_Records_
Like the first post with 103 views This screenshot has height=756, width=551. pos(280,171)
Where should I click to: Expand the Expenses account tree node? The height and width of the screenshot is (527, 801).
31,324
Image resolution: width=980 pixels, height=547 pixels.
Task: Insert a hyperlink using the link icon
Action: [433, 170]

_Required work_
Each line of the data should be given back exactly.

_Result of the exercise_
Like the first post with 103 views This screenshot has height=756, width=551. pos(280,171)
Where should I click to: Expand the Expenses account tree node? The height and width of the screenshot is (527, 801).
31,324
Image resolution: width=980 pixels, height=547 pixels.
Task: Insert a hyperlink using the link icon
Action: [433, 170]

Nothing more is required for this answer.